Io lavoro nel settore, ma non posso aiutarti a capirne di più. Troppo complicato. Ho rinunciato da tempo a capire qualcosa di graduatorie, "aventi diritto", ricorsi, controricorsi e roba simile.
Però non credo che sistemando queste cose la scuola statale italiana migliori in modo significativo. Visto che siamo su quattroruote, direi che la macchina non funziona, e mettere più benzina (o una benzina diversa) non ne migliora le prestazioni.
Comunque il caos attuale non è per l'utente significativamente maggiore del caos ordinario.

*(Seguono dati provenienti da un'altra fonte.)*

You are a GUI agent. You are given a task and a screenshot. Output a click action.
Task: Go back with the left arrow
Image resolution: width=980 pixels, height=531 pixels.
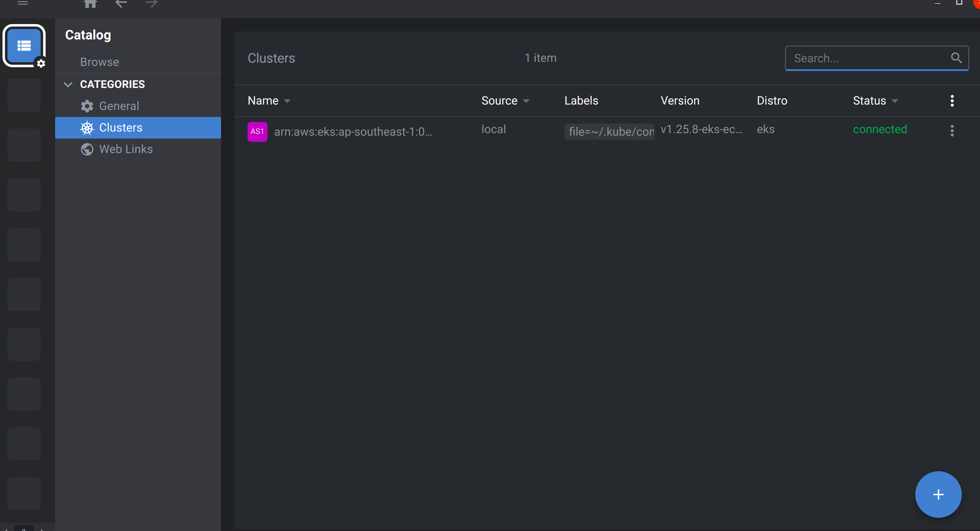(x=121, y=4)
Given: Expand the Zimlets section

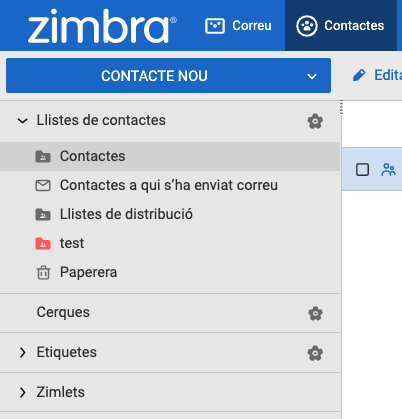Looking at the screenshot, I should (22, 392).
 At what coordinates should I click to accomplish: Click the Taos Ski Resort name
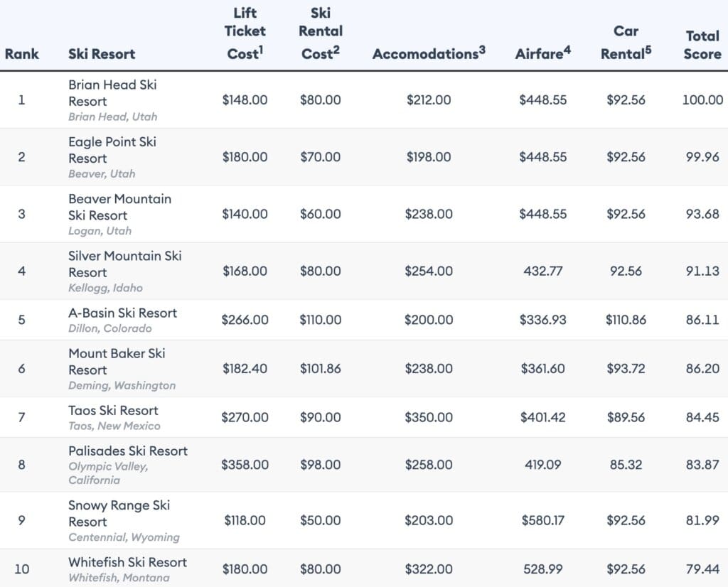click(113, 410)
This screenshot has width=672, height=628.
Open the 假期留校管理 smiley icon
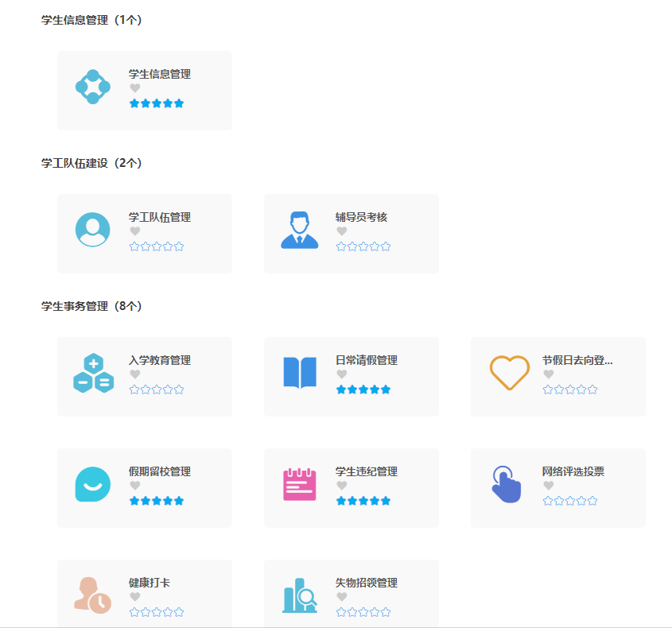coord(93,483)
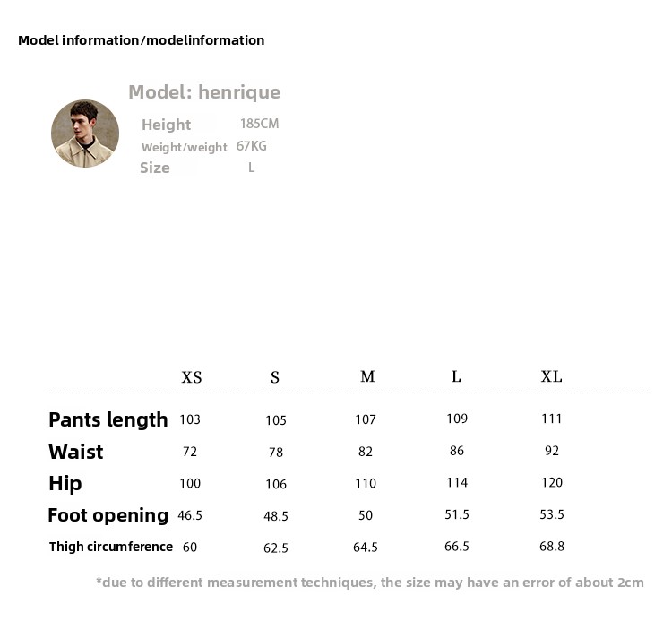Click the 'Foot opening' row label

[108, 515]
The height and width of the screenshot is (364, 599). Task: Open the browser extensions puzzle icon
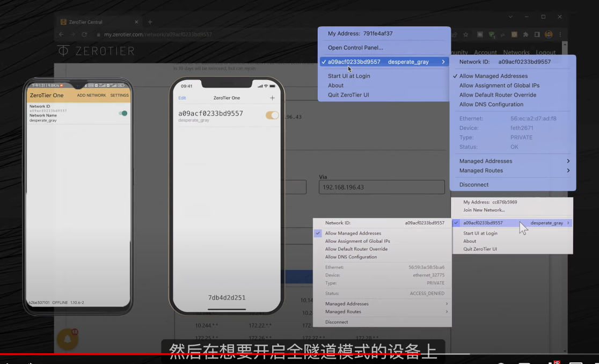tap(525, 34)
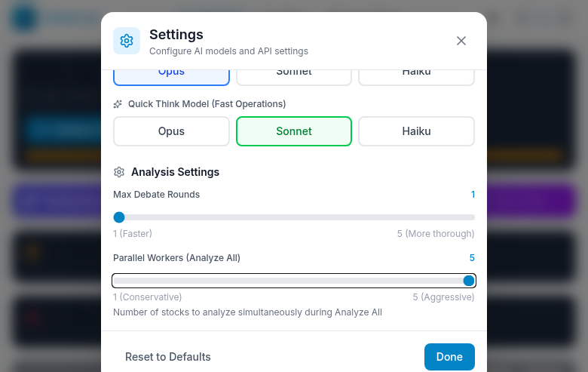Click the "5 (More thorough)" slider label

[436, 234]
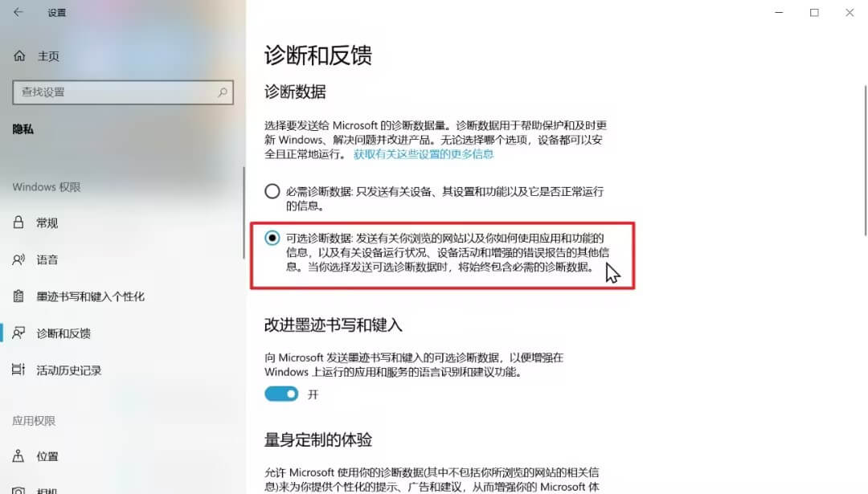Open the 活动历史记录 icon
Image resolution: width=868 pixels, height=494 pixels.
(x=18, y=369)
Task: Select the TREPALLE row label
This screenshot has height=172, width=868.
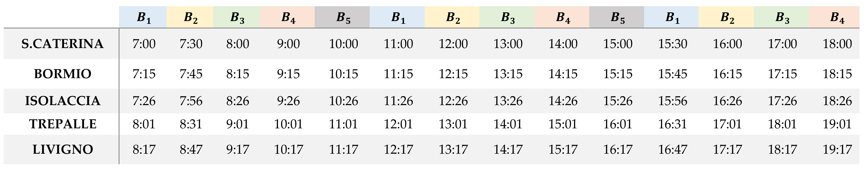Action: [x=63, y=124]
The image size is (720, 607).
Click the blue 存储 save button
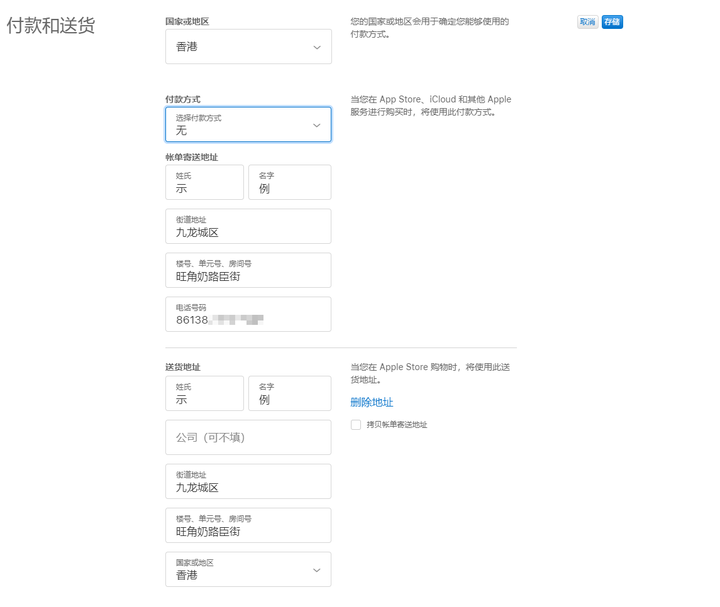point(612,22)
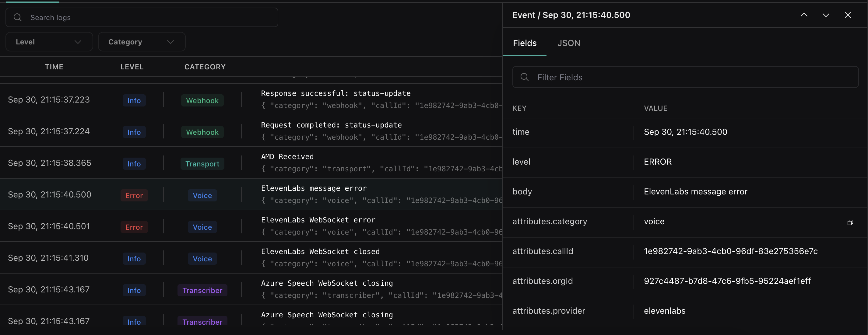Image resolution: width=868 pixels, height=335 pixels.
Task: Go to previous event with up chevron
Action: pos(804,15)
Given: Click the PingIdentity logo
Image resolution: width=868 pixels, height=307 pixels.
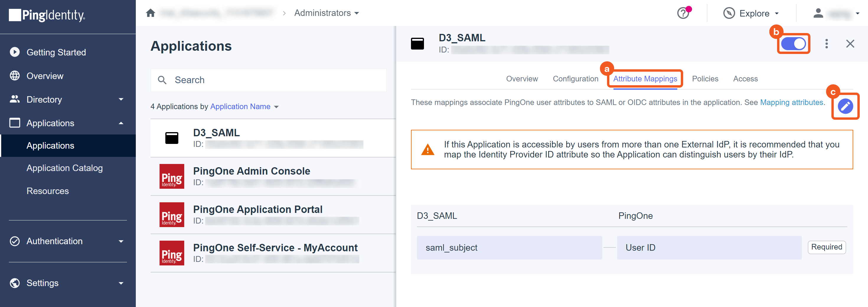Looking at the screenshot, I should 47,15.
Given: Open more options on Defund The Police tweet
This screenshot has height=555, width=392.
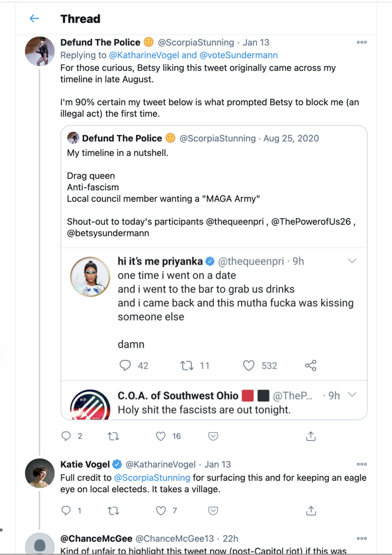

Per chi vuole informazioni e valutazioni sulla scuola italiana che vadano un po' fuori dal coro -intendo il coro sguaiato di sindacati, manifestanti ecc. che non vogliono cambiare nulla, ma guardano il dito e non la luna- suggerirei sommessamente di sbirciare i quaderni dell'associazione treellle, ad esempio l'ultimo: il quaderno http://www.treellle.org/files/lll/Quaderno%20Q10_web.pdf
in cui si confrontano i sistemi scolastici di Francia, Olanda, USA, Inghilterra e Italia.
Le strade per uscire dai pasticci della scuola Italiana ci sono, ma occorre uscire dai nostri schemi, che (nella scuola come in molti altri campi) producono sempre situazioni impantanate...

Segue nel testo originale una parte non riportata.